The heft of Schroeder's biography may discourage some people from obtaining a copy. To them I presume to suggest that they not be deterred by that factor. Schroeder has a lively, often entertaining writing style that drives the narrative through just about every period and (yes) interlude of Warren Buffett's life and career thus far. There is much more information provided than most readers either need or desire. However, she had unprecedented access not only to Buffett but to just about everyone else with whom he is (or once was) associated as well as to previously inaccessible research resources. It is possible but highly unlikely that anyone else will write a more comprehensive biography than Schroeder has, at least for the next several years, if not decades. Also, her opinion of Buffett seems to me to be balanced and circumspect. No doubt he wishes that certain details about his life and career were not included. However, there has been no indication from him or those authorized to represent him that any of the material in this biography (however unflattering) is either inaccurate or unfair. Both halos and warts are included.

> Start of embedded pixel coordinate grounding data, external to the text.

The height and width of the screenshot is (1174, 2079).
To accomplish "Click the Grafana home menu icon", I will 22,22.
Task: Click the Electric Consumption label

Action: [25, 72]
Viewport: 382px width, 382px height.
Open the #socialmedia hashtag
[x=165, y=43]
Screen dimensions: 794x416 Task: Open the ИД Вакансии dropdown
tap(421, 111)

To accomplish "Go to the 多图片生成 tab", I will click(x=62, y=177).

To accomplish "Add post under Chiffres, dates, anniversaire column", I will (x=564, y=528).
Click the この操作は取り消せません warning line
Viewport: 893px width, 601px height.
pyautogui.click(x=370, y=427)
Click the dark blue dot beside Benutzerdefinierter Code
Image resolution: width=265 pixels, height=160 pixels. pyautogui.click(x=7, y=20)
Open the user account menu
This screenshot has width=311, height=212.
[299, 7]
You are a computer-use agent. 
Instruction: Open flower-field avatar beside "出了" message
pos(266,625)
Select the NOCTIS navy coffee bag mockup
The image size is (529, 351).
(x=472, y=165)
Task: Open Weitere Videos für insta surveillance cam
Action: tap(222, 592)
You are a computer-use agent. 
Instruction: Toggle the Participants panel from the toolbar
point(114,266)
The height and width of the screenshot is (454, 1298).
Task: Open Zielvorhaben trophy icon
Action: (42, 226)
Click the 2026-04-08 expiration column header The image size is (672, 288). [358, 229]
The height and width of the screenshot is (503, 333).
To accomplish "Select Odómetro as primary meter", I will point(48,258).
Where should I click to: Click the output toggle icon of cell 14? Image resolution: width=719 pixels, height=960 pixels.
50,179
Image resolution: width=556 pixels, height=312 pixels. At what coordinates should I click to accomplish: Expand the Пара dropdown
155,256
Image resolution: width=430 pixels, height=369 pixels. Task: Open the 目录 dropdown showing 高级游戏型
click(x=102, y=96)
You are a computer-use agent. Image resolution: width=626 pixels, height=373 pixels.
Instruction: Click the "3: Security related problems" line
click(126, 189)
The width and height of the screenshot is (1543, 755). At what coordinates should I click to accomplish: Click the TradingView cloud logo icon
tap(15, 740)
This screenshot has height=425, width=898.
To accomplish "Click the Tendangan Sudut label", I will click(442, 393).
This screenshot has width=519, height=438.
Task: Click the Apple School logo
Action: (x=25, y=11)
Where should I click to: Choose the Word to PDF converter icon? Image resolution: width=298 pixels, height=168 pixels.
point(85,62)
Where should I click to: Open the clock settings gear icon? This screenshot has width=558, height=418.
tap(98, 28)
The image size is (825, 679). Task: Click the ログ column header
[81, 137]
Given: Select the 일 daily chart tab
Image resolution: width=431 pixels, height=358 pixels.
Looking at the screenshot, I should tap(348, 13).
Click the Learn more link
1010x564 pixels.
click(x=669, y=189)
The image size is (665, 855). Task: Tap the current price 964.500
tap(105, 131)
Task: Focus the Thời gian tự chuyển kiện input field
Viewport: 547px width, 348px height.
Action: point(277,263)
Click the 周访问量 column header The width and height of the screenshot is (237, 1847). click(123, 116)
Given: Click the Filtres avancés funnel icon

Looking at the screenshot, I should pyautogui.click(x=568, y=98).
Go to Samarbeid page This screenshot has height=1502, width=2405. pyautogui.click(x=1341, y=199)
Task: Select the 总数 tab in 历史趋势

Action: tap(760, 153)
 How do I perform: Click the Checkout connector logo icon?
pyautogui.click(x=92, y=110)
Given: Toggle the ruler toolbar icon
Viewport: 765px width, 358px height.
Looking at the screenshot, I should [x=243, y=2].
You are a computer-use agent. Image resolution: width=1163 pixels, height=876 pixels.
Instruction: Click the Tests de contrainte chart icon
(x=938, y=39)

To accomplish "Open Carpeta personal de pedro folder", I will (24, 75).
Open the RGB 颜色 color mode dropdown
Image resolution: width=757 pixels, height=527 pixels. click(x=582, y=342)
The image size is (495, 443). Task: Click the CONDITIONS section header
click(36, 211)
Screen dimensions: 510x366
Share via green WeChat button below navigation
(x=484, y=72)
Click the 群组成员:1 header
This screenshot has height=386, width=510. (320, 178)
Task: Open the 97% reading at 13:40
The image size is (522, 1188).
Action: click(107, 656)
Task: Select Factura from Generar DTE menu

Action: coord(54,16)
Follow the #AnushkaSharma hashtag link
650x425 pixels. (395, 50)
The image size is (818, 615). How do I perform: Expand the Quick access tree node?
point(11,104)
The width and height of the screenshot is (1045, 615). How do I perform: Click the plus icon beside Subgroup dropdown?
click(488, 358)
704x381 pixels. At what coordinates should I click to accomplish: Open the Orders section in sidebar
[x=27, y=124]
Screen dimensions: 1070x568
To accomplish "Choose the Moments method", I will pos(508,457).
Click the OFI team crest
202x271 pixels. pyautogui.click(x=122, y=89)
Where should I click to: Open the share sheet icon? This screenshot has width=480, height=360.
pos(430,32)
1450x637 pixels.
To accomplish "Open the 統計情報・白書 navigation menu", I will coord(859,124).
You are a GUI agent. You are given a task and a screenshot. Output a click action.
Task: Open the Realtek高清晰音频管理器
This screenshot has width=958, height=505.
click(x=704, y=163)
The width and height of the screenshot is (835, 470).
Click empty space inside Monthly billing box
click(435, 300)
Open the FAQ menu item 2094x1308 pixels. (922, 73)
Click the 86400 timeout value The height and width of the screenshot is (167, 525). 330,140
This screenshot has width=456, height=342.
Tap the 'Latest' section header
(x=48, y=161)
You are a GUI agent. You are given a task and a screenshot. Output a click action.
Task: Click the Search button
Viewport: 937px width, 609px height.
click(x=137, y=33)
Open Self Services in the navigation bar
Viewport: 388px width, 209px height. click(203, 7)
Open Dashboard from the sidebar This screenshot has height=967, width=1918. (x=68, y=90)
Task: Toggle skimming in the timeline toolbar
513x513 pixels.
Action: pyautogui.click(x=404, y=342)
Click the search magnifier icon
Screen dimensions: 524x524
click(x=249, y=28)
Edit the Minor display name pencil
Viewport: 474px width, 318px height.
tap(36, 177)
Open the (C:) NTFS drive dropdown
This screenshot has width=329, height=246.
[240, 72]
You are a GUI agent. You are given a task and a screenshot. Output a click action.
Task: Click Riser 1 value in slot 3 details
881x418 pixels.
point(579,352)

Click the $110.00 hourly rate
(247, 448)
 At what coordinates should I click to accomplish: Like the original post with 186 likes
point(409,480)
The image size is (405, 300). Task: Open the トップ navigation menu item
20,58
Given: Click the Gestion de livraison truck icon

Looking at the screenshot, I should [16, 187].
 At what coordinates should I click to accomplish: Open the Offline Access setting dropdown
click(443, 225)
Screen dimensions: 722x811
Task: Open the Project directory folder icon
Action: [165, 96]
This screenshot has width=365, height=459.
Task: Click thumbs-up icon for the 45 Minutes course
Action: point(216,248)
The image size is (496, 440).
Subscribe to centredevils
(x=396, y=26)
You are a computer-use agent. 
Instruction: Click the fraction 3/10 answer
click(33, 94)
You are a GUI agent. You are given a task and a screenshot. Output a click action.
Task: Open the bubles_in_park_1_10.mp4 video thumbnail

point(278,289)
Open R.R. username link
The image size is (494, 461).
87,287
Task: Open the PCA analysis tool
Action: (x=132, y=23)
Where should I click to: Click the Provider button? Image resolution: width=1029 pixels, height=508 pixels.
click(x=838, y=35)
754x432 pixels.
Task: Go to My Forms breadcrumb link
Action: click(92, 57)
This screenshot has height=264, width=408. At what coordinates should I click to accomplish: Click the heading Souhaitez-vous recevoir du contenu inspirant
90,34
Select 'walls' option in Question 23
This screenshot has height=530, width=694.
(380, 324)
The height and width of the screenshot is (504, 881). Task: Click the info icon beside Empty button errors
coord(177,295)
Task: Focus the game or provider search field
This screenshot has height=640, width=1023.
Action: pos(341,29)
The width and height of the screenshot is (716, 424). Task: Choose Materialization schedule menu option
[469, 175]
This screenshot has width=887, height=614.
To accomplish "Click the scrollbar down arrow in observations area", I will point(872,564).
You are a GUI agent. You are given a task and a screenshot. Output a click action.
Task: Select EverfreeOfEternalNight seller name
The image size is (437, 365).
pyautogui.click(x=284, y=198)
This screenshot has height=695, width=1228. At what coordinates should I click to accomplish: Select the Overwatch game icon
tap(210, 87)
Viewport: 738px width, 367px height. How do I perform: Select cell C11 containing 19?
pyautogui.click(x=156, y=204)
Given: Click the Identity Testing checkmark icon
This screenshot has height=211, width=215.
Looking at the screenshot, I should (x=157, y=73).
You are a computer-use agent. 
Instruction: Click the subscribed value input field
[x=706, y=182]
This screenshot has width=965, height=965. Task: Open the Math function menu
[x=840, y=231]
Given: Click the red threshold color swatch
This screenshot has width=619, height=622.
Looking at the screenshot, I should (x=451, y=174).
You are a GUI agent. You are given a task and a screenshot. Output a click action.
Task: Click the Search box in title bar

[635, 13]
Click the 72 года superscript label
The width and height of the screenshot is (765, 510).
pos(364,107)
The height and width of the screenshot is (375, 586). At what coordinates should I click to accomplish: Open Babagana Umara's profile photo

Others have shared their reasons for holding this book in high regard. Here are two of mine. First, although I had already read various Buffett's chairman's letters that first appeared in a series of Berkshire Hathaway's annual reports, I did not understand (nor could I have understood) the context for observations he shared, especially his comments about especially important 12-month periods throughout BRK's history. Schroeder provides the context or frame-of-reference I needed but previously lacked. For example, whereas in previous letters, Buffett merely offered brief updates on how each BRK company was doing, in 1978 he began to share his thoughts about major business topics such as performance measurement for management and why short-term earnings were a poor criterion for investment decisions. With the help of Carol Loomis, especially since 1977, his chairman's letters "had grown more personal and entertaining by the year; they amounted to crash courses in business, written in clear language that ranged from biblical quotations to references to Alice in Wonderland, and princesses kissing toads." As Schroeder explains, these gradual but significant changes of subject and tone reflect changes in Buffett's personal life as he became more reflective about business principles and more appreciative of personal relationships. His children were growing up and departing the "nest" in Omaha. His wife Susie decided to relocate to San Francisco. Meanwhile, his personal net worth continued to increase substantially. His national and then international recognition also increased. The "Oracle of Omaha" had finally become sufficiently confident of himself to reveal to others "a sense of him as a man."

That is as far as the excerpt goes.